Chimamanda Ngozi Aadichie’s The Grief of Strangers keeps us thinking of the enigmatic young woman who meets would-be suitors in cafes all the while wondering whether it’s the right moment to tell them about her tragic past, long after the story has ended. Raymond Carver’s telling of the `situation at home, ` of love that runs a trammeled course, is masterly for its characteristic understatement.
Hanif Kureishi’s The Umbrella takes all the bottled acrimony of a divorced couple and channels it into that most unlikely object, an umbrella. In Orhan Pamuk’s story Famous People, atmosphere effortlessly overpowers the story, which is about two young boys who watch but baulk at acknowledging their father walk away from them.

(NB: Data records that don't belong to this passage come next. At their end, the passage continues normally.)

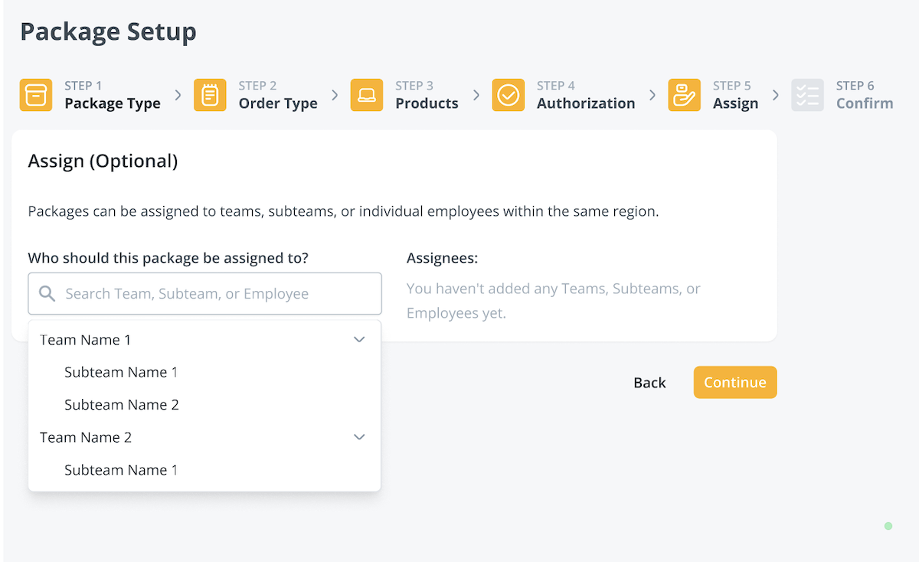Choose Subteam Name 1 under Team Name 1
The width and height of the screenshot is (919, 562).
coord(121,372)
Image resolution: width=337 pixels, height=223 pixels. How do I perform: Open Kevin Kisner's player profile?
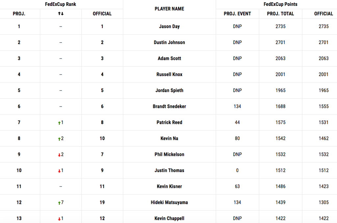click(169, 186)
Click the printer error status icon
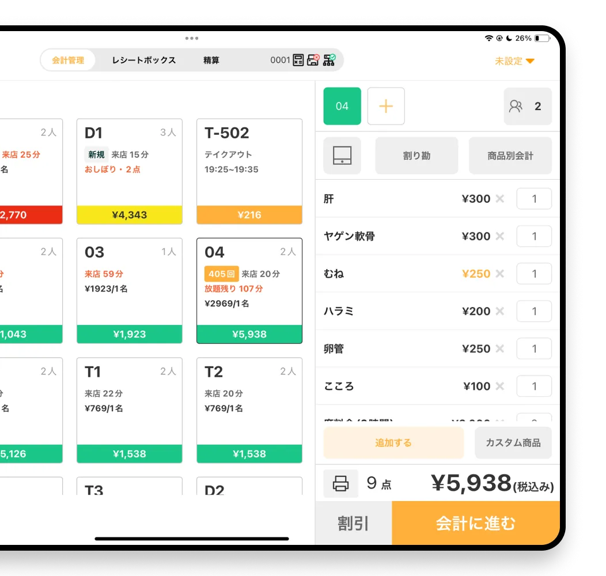This screenshot has width=606, height=576. coord(313,60)
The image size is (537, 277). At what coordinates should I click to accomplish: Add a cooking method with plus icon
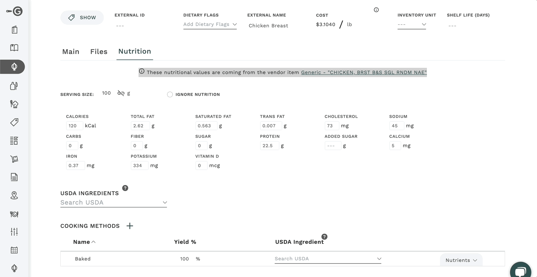[x=130, y=226]
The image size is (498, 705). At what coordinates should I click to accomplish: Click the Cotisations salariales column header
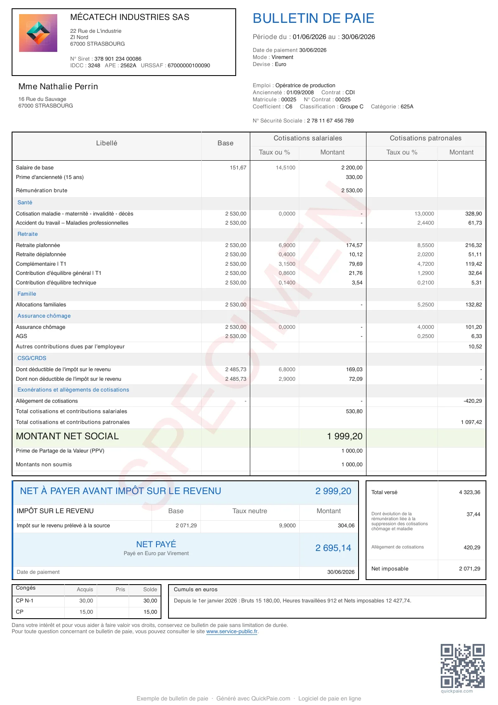point(308,138)
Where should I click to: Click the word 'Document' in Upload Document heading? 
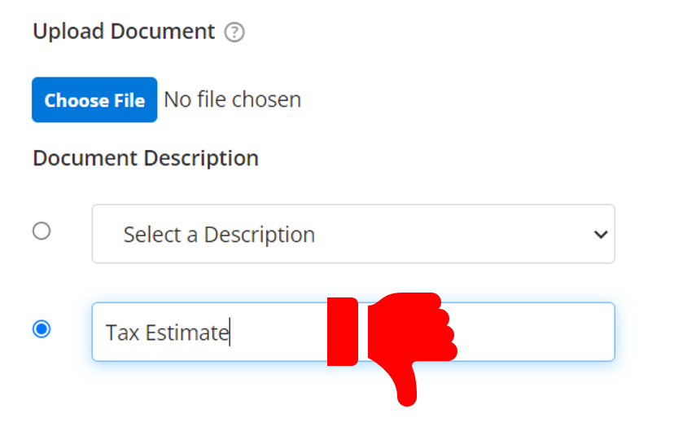pos(163,32)
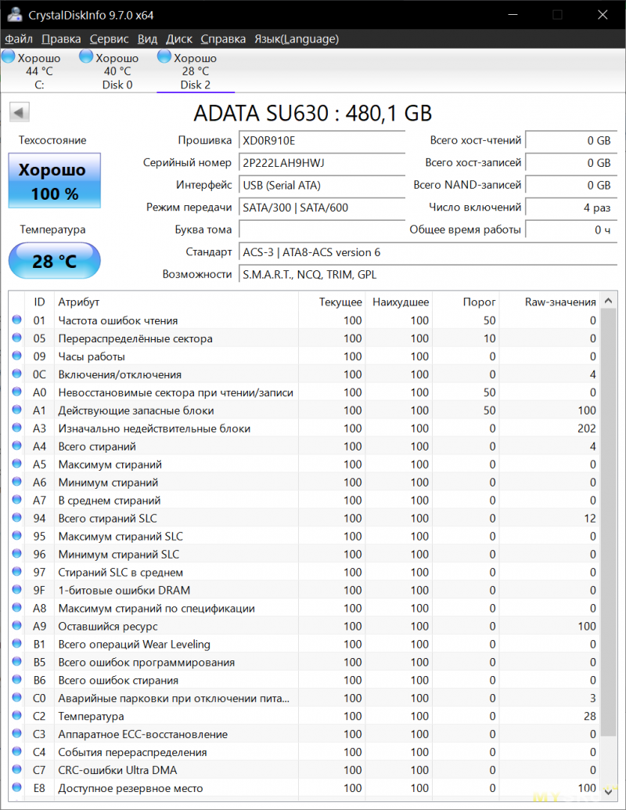Click status orb for attribute A9 row
This screenshot has width=626, height=810.
tap(17, 627)
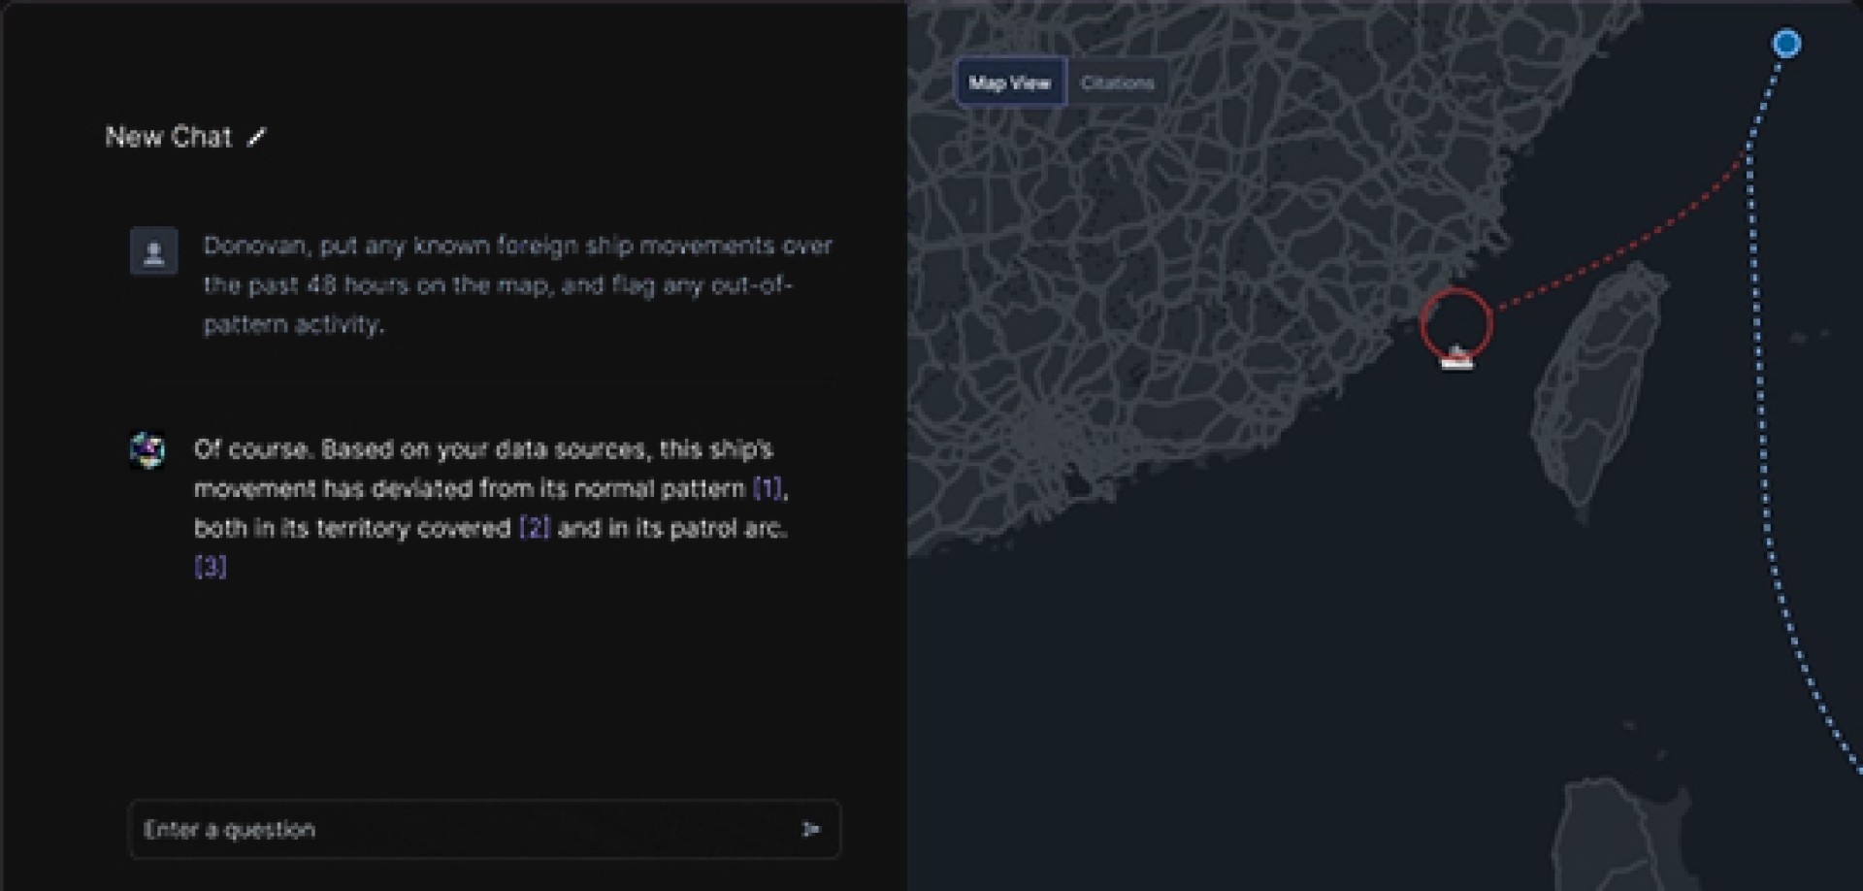Switch to the Map View tab
Image resolution: width=1863 pixels, height=891 pixels.
point(1009,83)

Blake Morrison’s Bicycle Thieves uses the plot device of a man trying to retrieve his young son’s stolen bike from a low income housing estate in London, to open a window to another kind of life.
If that was a moving story, Like An Episode of LA Law by A M Homs is the jewel in this set. She sets out a series of questions directed at her biological father, questions that reveal her tremendous pain, sense of loss, insecurity, deprivation, vulnerability and mixed with it all, the underlying hope that he will step up and acknowledge her, making her world right again.

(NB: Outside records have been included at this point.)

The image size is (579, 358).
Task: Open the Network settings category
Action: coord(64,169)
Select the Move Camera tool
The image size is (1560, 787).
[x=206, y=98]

The humour is mostly grim; the stories are told with deliberate distance that does not for a minute mask the intense pain being suffered by the protagonist. There are huge swells of tumultuous interchanges, there are gigantic sulks, there is suppression, repression, there is `energetic reconciliation` (Kureishi), there is visceral hatred, and fractured love. In short, everything that a family builds up as they go along.
And once you are done with the troubled memoirs of this book, you have but two roads to take. Either you shake your head ruefully, the thought `There but for the grace of god go I` floats into your head, and you go out to join your loving, untroubled family.
Or, you shake your head sadly and say `So others too, walk the same road`, and having learned something about how to survive difficult families, you rejoin your own.